Les rouets et les dévidoirs grincent sous les arcades de Constantin, et le bruit des métiers imite le bruissement de l’eau disparue ; il règne dans ce souterrain, éclairé par un demi-jour blafard combattu d’ombres profondes, une fraîcheur glaciale qui vous saisit, et c’est avec un vif sentiment de plaisir que je remontai du fond de ce gouffre à la tiède clarté du soleil, plaignant de tout mon cœur les pauvres ouvriers travaillant sous terre à des œuvres de patience, comme des gnomes ou des kobolds.

À peu de distance de cette citerne, derrière Sainte-Sophie, il en existe une autre nommée Yeri-batan-Seraï (le Palais de dessous terre). Celle-là ne renferme pas de filatures de soie comme Ben-Bir-Dereck. Dès l’entrée, une vapeur humide et pénétrante, chargée de coryzas, de fluxions et de points de côté, vous enveloppe de son manteau mouillé ; une eau noire éraillée de quelques paillettes et de quelques remous livides baigne les colonnes verdies et s’étend sous les arcades opaques à des profondeurs que l’œil ne peut sonder et que les rayons des torches n’atteignent pas.

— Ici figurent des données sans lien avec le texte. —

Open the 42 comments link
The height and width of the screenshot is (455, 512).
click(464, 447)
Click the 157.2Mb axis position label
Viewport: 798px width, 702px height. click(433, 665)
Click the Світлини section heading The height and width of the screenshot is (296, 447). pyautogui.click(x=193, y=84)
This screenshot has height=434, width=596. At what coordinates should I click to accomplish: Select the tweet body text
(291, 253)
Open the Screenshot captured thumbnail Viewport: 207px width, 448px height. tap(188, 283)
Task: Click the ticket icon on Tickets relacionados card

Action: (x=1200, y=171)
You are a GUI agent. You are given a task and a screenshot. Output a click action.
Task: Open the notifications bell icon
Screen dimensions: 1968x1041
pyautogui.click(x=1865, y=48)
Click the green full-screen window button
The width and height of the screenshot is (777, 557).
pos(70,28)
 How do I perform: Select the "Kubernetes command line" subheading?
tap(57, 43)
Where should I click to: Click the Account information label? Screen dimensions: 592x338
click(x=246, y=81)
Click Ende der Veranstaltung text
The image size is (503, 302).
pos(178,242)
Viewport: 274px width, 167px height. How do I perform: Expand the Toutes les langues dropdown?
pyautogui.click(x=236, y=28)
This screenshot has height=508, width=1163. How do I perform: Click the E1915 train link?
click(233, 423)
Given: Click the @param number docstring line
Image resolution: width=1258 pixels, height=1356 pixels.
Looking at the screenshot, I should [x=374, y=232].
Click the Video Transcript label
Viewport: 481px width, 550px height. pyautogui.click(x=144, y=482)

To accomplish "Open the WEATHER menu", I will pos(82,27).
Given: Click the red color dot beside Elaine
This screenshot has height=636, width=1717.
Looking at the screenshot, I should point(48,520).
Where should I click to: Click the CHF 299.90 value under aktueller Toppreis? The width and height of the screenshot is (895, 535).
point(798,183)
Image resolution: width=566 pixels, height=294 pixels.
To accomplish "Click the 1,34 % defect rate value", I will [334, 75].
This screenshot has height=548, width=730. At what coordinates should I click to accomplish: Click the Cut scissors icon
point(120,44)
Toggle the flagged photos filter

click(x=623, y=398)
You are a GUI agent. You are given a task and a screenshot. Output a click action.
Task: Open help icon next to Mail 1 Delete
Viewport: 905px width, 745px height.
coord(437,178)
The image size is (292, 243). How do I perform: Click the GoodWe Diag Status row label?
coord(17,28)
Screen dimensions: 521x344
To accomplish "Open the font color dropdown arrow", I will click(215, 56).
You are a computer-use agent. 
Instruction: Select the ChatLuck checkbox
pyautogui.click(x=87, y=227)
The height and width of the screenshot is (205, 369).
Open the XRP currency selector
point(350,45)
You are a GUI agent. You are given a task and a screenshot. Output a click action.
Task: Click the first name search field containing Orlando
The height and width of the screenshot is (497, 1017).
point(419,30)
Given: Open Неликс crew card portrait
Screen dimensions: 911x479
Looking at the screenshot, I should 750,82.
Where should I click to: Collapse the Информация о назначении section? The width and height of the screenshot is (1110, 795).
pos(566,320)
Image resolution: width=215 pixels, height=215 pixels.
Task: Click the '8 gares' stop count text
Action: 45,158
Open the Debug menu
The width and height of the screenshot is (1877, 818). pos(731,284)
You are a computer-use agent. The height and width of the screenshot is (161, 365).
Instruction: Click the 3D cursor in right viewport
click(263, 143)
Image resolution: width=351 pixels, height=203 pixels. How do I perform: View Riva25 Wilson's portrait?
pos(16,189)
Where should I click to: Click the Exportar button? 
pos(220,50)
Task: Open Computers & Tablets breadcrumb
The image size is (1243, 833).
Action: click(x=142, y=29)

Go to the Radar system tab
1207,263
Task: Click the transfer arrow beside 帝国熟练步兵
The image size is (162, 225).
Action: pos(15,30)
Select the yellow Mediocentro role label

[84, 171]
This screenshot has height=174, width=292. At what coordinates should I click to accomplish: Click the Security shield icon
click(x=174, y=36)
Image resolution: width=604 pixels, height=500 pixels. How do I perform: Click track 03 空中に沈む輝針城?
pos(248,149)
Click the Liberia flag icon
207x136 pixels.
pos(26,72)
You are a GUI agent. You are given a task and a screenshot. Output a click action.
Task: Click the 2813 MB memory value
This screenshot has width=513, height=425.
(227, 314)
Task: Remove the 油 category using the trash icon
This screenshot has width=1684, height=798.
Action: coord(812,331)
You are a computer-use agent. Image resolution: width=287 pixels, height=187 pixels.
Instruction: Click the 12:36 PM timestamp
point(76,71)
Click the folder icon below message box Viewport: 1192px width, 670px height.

Rien n’est plus sinistre et plus effrayant ; les Turcs prétendent que les djinns, les goules et les afrites tiennent leur sabbat dans ce palais lugubre, et y secouent joyeusement leurs ailes de chauve-souris, mouillées des pleurs de la voûte. Autrefois on parcourait en bateau cette mer souterraine. Ce voyage devait ressembler à la traversée des fleuves infernaux dans la barque à Caron. Des barques, entraînées sans doute par des courants intérieurs vers quelque gouffre, ne sont jamais revenues de cette noire expédition, interdite aujourd’hui, et que je n’aurais d’ailleurs eu nulle envie de tenter, eût-elle été permise.